*Text provided*:
--- BEGIN ---

NATCHEZ — Today The Natchez Democrat profiles candidates for Adams County Justice Court Judge positions in both the Northern and Southern districts.

Each district race has three candidates, including the incumbents in both positions.

Incumbent Northern District Justice Court Judge Patricia Dunmore did not respond to the questionnaire and could not be reached. Therefore, she is the only candidate not included in this profile.

All of the candidates, with the exception of Southern District candidate Danny Barber, who is running as an independent, are running as Democrats, and will be on the Aug. 6 primary ballots. Any necessary primary runoffs will be Aug. 27.

Therefore, the Northern District Justice Court Judge race will be decided in the August Democratic Party primary and Barber will be on the Nov. 5 general election ballot to face the winner of the August Democratic Party primary for the Southern District position.

Justice Court Judge Northern District

1. Why should Adams County voters elect you to serve in the Justice Court Judge position you are seeking?

Audrey B. Minor: Adams County voters should elect me to serve in the Justice Court Judge Northern District position because I’m the only candidate in the race that has 22 years of experience in justice court.

I was hired in 1997 as administrative assistant to the Judges; I then assumed the positions of civil, criminal and traffic clerks. In 2009, I was appointed by the Adams County Board of Supervisors as the Clerk of Court where I oversee four employees and manage the office as well as the financial matters. I am honest, fair, punctual and well trained for the position.

Eddie Jones: I have demonstrated accountability and fairness in serving the citizens of Natchez and Adams County for 35 years as a policeman and a teacher for the Natchez Adams School District.

2. What are the two main objectives you would want to accomplish if elected to the Adams County Justice Court Judge position you are seeking?

Audrey B. Minor: The first objective that I would want to accomplish is making sure all citizens are treated fairly, meaning that the judge needs to hear both sides of the story to make a fair and just decision. Cases should be resolved by making the best decision with the evidence that’s presented to them. Secondly, is to make sure all cases are determined at a reasonable time. Cases are not to sit around for long periods without a ruling.

Eddie Jones: Two main objectives are to work with the citizens and other elected officials of this community to improve the community for us all. Secondly, to improve the efficiency of the court by updating the current system of storing and tracking court records.

3. What is the biggest issue facing the Adams County Justice Court Judge position you are seeking?

Audrey B. Minor: The biggest issue facing the Adams County Justice Court Judge Northern District is when we have high-risk inmates in the courtroom and there is not a security scanner to check spectators who are there for the case. This is a high concern for all involved.

Eddie Jones: I believe we have a problem in fine collections. It is important to implement a system that assures money owed to the county is collected. Individuals must pay their fines.

4. What experience do you have that uniquely qualifies you for the Adams County Justice Court Judge position you are seeking?

Audrey B. Minor: My experiences are that for the last 22 years, I have been employed at Justice Court. I’ve held the title of administrative assistant to the Justice Court Judges where I was in court with them every week for 10 years. I’ve learned the rules and regulations of the way court is handled and also the laws as they changed through the Legislature. The last 10 years, as Justice Court Clerk, it is mandatory to go to training twice a year by the Judicial College on all new laws introduced and passed through the Legislature. The Justice Court Judges have the same training.

--- END ---

*Excerpted data*:
--- BEGIN ---

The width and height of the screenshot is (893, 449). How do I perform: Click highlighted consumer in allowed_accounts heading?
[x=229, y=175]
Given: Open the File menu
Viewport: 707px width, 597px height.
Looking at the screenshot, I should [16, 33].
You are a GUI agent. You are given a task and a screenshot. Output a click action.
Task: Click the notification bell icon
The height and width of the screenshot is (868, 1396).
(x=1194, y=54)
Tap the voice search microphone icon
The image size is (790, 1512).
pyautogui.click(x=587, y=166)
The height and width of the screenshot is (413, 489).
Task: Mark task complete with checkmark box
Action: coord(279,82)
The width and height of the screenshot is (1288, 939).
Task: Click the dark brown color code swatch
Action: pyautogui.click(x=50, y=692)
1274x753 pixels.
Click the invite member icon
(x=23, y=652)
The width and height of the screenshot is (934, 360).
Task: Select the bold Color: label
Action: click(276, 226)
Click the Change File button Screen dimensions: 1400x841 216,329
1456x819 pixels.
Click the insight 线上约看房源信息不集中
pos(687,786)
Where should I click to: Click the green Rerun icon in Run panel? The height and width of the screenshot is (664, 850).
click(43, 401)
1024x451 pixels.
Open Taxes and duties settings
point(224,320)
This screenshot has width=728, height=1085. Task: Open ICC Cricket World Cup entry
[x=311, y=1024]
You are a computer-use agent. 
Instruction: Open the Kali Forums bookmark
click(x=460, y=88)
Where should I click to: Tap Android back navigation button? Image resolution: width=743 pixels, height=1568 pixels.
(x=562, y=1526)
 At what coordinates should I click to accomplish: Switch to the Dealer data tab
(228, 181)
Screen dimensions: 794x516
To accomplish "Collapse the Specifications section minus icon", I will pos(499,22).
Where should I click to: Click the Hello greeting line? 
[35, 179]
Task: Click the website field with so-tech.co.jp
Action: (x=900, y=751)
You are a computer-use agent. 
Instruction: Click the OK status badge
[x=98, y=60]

--- END ---

*Aim of the task*: Please reproduce everything in the justice court article from "Each district race" down to "in this profile.".

*Task result*:
Each district race has three candidates, including the incumbents in both positions.

Incumbent Northern District Justice Court Judge Patricia Dunmore did not respond to the questionnaire and could not be reached. Therefore, she is the only candidate not included in this profile.